Cómo empezó todo...
Antes de llevar el diario al día, os tengo que poner en situación:
Cuando volví de Málaga este verano a Madrid para continuar con mis estudios, ya sabía que tendría que buscarme una nueva compañera de piso. Aunque al final resultó que se iban las dos.
Bueno, pues vale, a poner carteles por ahí. Sabía que no me costaría encontrar a gente interesada, porque (flipad!) pago 150 € al mes en un piso de 3 habitaciones en Madrid. No me equivoqué.
La primera chica que vino a ver el piso se quedó con una de las habitaciones. Se llama Ana, tiene 19 años y estudia Sociología en la Complu.
La segunda y última vino a través de Andrea, una compañera de clase, se conocían desde hacía tiempo. Vino a ver el piso, le gustó y se quedó con la última habitación disponible. Se llama Sara, tiene 21 años y es actriz.
Al principio, muy bien, la verdad, muy buen rollo. Bueno, sabía que no teníamos mucho en común, sobre todo por la diferencia de edad, pero tampoco es algo que necesite para convivir con alguien.
Pero todo empezó cuando Ana trajo una gatita a casa (antes nos preguntó si nos importaba; yo encantada, pero Sara puso algunas pegas, aunque acabó cediendo). Total, y abreviando, que la peque tenía costras por el cuerpo, y Ana la llevó al veterinario. Le sacaron sangre y le dijeron que podía ser tiña, que es una enfermedad contagiosa pero que tiene cura.

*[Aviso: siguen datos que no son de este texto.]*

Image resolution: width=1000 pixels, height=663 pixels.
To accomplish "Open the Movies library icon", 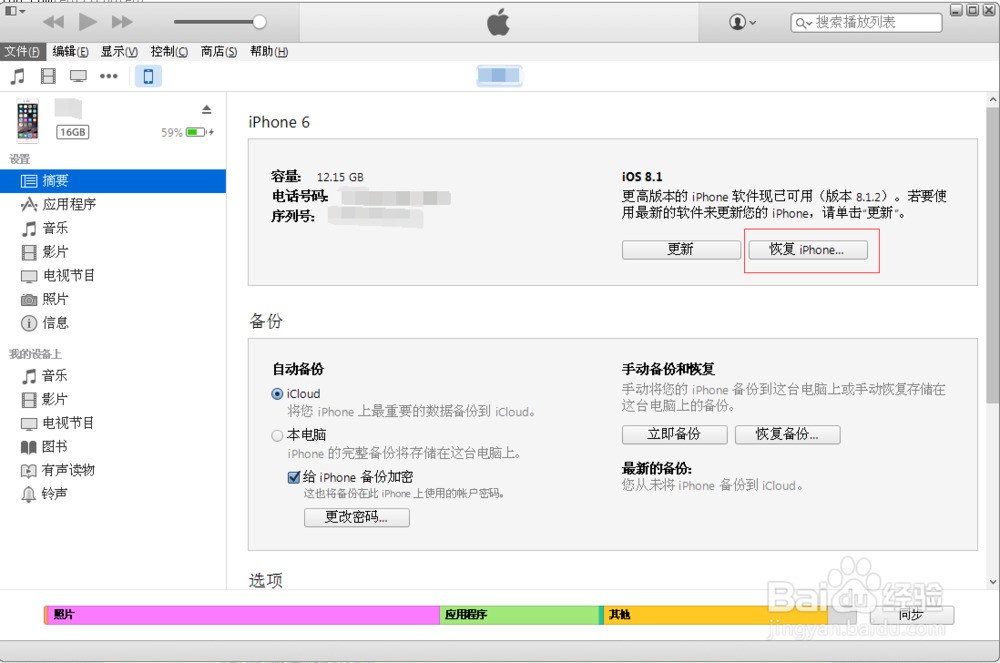I will click(x=48, y=76).
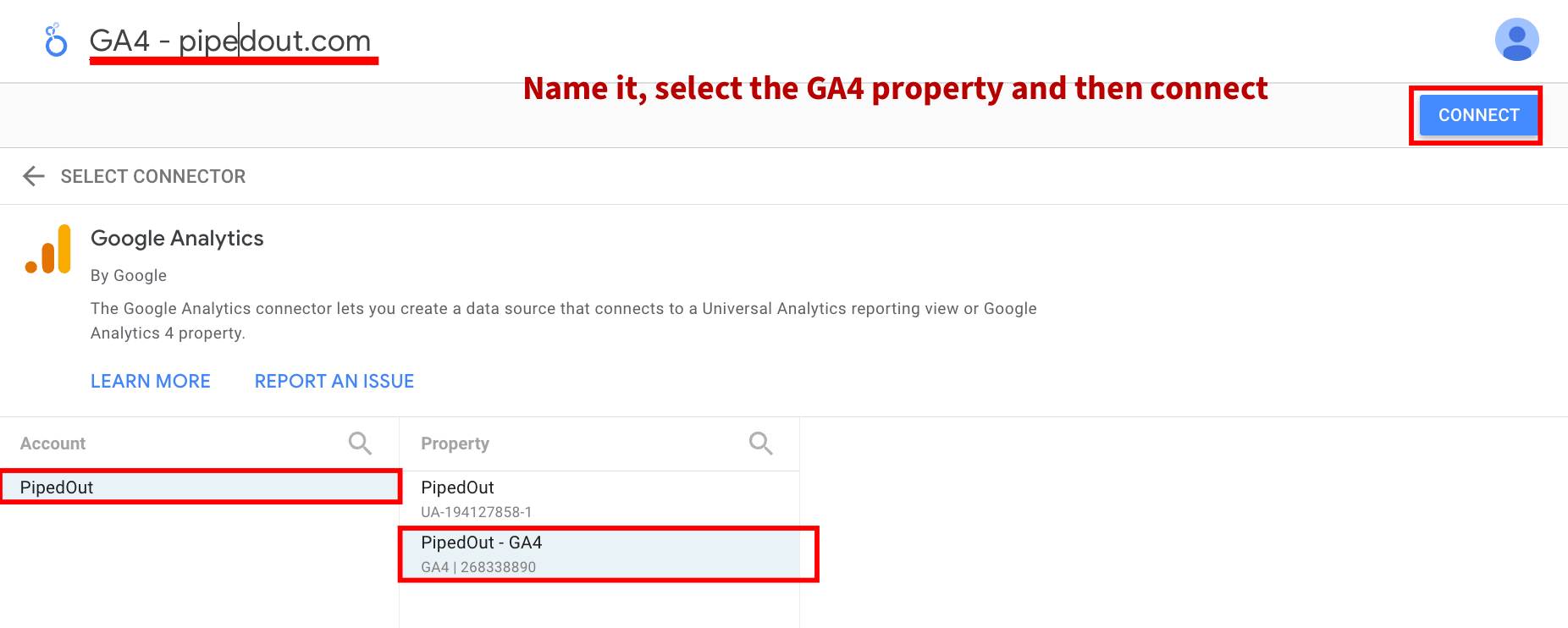Go back using SELECT CONNECTOR

152,176
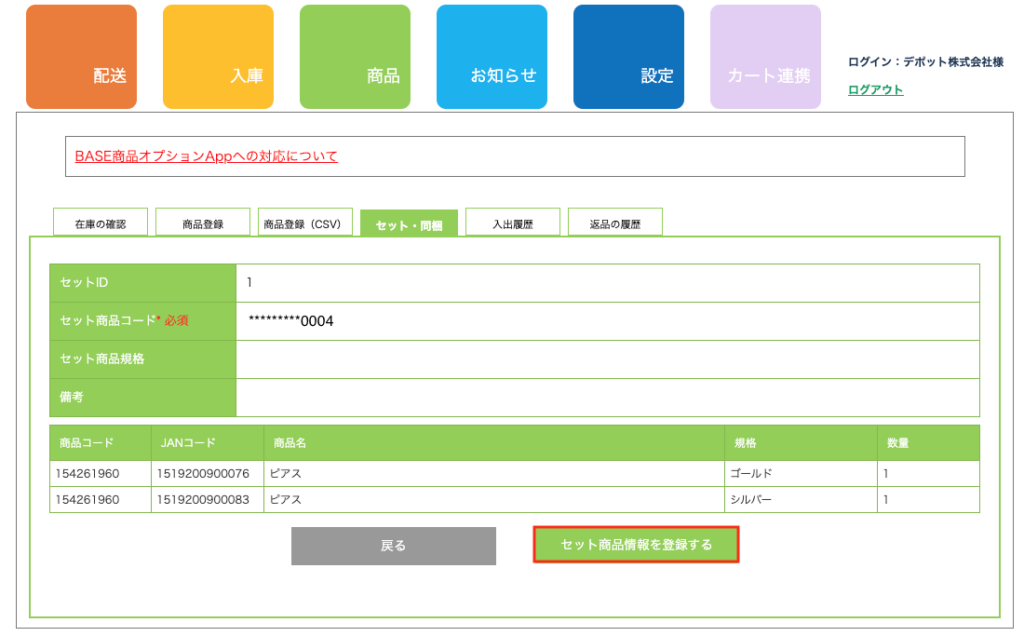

Estuvimos cuidando a la gata, sobre todo Ana (que para eso era suya) durante 5 días, hasta que un viernes llama el veterinario para decirle que los resultados han sido positivos, o sea, que tiene tiña.
Reconozco que ese día no estaba muy fina: no fui a clase porque estaba incubando un virus de esos de catarro (mocos, tos y tal). Me levanté a las 4 de la tarde, más o menos. Y cuando me sueltan que la gata tiene tiña seguro yo pensé: "coño, ¿eso es nuevo? Ya lo sabíamos".
Así que seguí a mi rollo. Y cuando van saliendo por la puerta y me dicen: "Vamos a cometer un asesinato". Digo: "¿QUÉ?". Y ellas, que sí, que vamos a dejar a la gata en una caja en la basura. Les dije que podían devolvérsela a la chica que se la dió, que era amiga de Ana, y ya le dijo que si ella no podía con los gastos del tratamiento ella se la quedaba. Pero me dijo que no le cogía el teléfono (¡uf, qué original!). Les dije que podían llevársela a un veterinario, que ellos se encargarían de buscarle una casa. Y ellas, que no, que nadie iba a querer una gata con tiña. Y van
y se piran.
Y yo me quedé como una puta gilipollas, pegada al suelo sin saber qué hacer, sin reaccionar. Qué asco me doy cada vez que me acuerdo. Ya me vale a mí también.
Pero es que el lunes en clase me entero por Andrea que lo que hicieron con la gata fue aún más cruel e inhumano que lo que yo creí: metieron a la gata en una bolsa de plástico y de ahí al contenedor. ¡Qué hijas de puta! Ni una sola oportunidad de salir de ahí. A mí me dijeron que la iban a dejar en una caja al lado de la basura.
Desde entonces, no las puedo ni ver...

Loren dijo
Acabo de leer tu blog. Me alegro mucho que hayas tenido confianza para decirme que tenías uno y darme la dirección. Prometo que te seguiré y dejaré constancia en los comentarios.